Dealers for Chevrolet, Buick, Cadillac and other GM cars have ordered repair parts for thousands of car owners. In most cases, the fix involves a new ignition cylinder and ignition switch and new keys. When the parts arrive, the customer is asked to bring in the recalled car to make the repair.
“We’re working through a list of about 300, and about 60 percent of them are completed,” said George Anderson, owner of Sir Walter Chevrolet in Raleigh. “We don’t have too many people who are terribly upset, but it is frustrating to have your car recalled and not be able to get it (fixed) right away.”
Betty-Ann Landman has been waiting at least four months for Performance Chevrolet of Chapel Hill to get the repair parts for her 2003 Saturn Ion.
“They’ve got a long waiting list,” said Landman, 79, who lives in Chapel Hill.
GM announced the first batch of 2.6 million recalls in February, acknowledging that its engineers had discovered the faulty ignition switch in the Cobalt and similar models a decade ago.
Swain said her Cobalt has not given her any trouble lately. But she complained to her dealer about the ignition last year – before GM issued the recall.
“Sometimes when I turned it on, the key would jump,” Swain said. “It seemed like the key wanted to go a little further.”
GM tells drivers their cars are safe, for now, if they make a simple change while they wait for the repair: Remove everything from the key ring except the ignition key. Drivers say they are following this advice.
“My mailbox key was on it, my house key was on it, but not any more,” Landman said. “That key is all by itself.”
But some GM customers still feel uneasy driving their cars – and if they don’t want to drive them, they don’t have to. Across the country, General Motors is paying the rental-car bills for 26,000 car owners who decided to park their recalled cars on their dealers’ lots while they wait for the repair.
“We have an abundance of these cars on our lot; however, the numbers are getting smaller,” said John Reeves, operations manager for Thompson Buick Pontiac GMC Cadillac in Raleigh. “They belong to a number of people who were actually having a problem with the (ignition) mechanism, and people who expressed a concern about safety.”

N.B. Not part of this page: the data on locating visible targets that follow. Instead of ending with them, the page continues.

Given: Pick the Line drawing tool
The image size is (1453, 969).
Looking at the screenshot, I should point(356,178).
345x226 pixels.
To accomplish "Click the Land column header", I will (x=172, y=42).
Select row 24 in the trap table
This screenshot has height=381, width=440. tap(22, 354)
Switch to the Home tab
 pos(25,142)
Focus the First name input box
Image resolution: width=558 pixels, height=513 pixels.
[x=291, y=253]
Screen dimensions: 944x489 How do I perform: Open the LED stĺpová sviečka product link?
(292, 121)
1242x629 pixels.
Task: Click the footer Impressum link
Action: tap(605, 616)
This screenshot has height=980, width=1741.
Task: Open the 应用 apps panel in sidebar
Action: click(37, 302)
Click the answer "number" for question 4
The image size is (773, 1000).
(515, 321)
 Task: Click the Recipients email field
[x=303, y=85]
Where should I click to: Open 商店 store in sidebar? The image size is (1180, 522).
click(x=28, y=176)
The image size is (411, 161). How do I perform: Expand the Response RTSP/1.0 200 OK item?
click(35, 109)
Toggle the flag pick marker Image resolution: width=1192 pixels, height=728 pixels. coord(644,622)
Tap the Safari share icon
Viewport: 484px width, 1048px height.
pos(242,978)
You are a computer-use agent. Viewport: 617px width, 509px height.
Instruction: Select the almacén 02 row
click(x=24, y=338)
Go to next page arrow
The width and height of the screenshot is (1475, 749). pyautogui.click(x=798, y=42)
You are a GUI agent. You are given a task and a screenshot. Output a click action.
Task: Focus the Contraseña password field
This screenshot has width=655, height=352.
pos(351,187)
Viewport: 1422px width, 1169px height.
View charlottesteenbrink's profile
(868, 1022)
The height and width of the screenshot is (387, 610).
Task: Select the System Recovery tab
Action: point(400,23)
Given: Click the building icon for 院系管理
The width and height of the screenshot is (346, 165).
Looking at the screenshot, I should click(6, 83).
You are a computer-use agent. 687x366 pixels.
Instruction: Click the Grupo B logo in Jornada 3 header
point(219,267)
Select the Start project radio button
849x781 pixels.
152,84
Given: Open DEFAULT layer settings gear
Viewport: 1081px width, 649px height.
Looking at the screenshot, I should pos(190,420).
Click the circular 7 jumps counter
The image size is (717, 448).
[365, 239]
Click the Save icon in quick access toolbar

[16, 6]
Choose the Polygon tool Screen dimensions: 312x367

All the car owner has to do is ask.
“There’s no litmus test for this,” said Alan Adler, a GM spokesman. “If you say, ‘I want a loaner vehicle because I don’t want to drive this car,’ we’ll do this.”
Swain said she got a different story when she requested a car from her dealer, Don Bulluck Chevrolet of Rocky Mount.
“They told me they didn’t have anything they could loan me,” Swain said. “They said most likely, larger facilities in Raleigh would provide that kind of service.”
Trey Bulluck, the dealer’s fixed operations manager, called back later to say there had been a misunderstanding.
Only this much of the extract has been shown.